Voter apathy and voter suppression are two sides of becoming disenfranchised. Thompson-Washington thinks people who don’t vote keep Tennessee a blocker state because they are not going out to vote for automatic registration and same day registration or to vote for candidates who will make it happen.
She said people who are not involved and engaged are letting others make the laws that manage our lives. And too many of them go out of their way to limit people’s access to the right to vote. It’s a vicious and self-defeating cycle.
“I’m interested in helping people come vote, get to vote, use their right to vote, elect good leaders that help us change our lives. I’m willing to do anything to do that,” she said.
James Curbeam, Southern Region Organizing Coordinator for the International Brotherhood of Teamsters (IBT), echoed the same thoughts when he spoke Friday.
“We’re heavily trying to get the vote out. We look towards candidates who are labor-friendly,” Curbeam said. “The ones who helped gut Workmen’s Comp and continue to be anti-union and pass anti-labor laws, those are the ones we have to hold accountable and get out of office,” he said.
Curbeam said supporting labor’s friends at election times is not enough to make positive changes in the lives of workers and their families.
“We should be organizing and mobilizing and moving towards a brighter future collaboratively and not just come together once a year. We need to be working 365 days a year to actually make changes in America, not just in Tennessee,” he said.

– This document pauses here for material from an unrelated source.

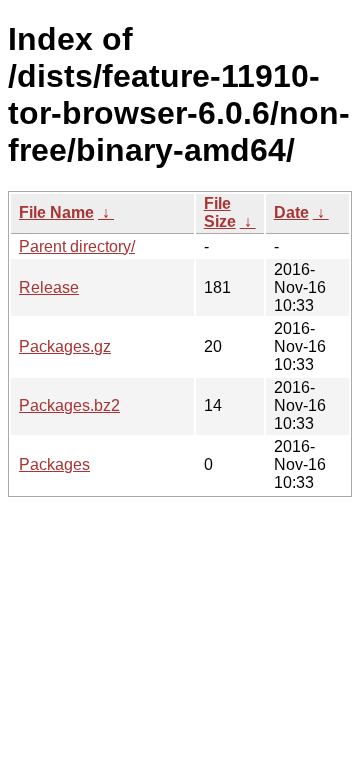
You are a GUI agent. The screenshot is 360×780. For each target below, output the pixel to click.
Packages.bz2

LaTosha Brown agrees. She started a group called “Black Voters Matter” and drove a black bus all over Alabama in 2016 to defeat Judge Roy Moore who was running against Doug Jones for Jeff Sessions’ Senate seat. Jones won that race and Brown took her bus on the road. (See video link below)
“The work of the Black Voter’s Matter Fund is amazing,” said Kara Turrentine, CEO of Turrency Brands, a political consulting and marketing firm. “They’ve been going across the Southern states building awareness, infrastructure, and turning out people who normally don’t vote,” Turrentine said.
“We work to support local grassroots groups,” said Brown, who is based in Atlanta, but travels in a big black bus learning what local groups are doing and then lends them support. She said the work centers around getting more boots on the ground, knocking on doors, getting people registered to vote, and turning out voters. Like IBT’s Curbeam, Brown thinks organizing has to happen between election cycles to be really effective.
“It’s all about communities building power, communities having local control, communities being organized and having governance and creating mechanisms like the COB (Community Oversight Board),” said Brown.
The bus criss-crossed Tennessee, stopping In Jackson, Memphis, New Market, and Chattanooga with the same message: “Get registered and make sure you vote”. The bus has been in Nashville for three weeks and made stops at TSU, Fisk, Meharry Medical College, and North Nashville to engage young voters. Students from Tennessee Tech in Cookeville, TSU, and Fisk University attended the convention.